● Records shown:
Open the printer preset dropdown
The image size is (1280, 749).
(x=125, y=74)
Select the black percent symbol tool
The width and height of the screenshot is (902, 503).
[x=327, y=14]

● Work order: Each of the records is to be written out again without alteration.

● Answer:
Open the printer preset dropdown
The image size is (1280, 749).
(x=125, y=74)
Select the black percent symbol tool
The width and height of the screenshot is (902, 503).
[x=327, y=14]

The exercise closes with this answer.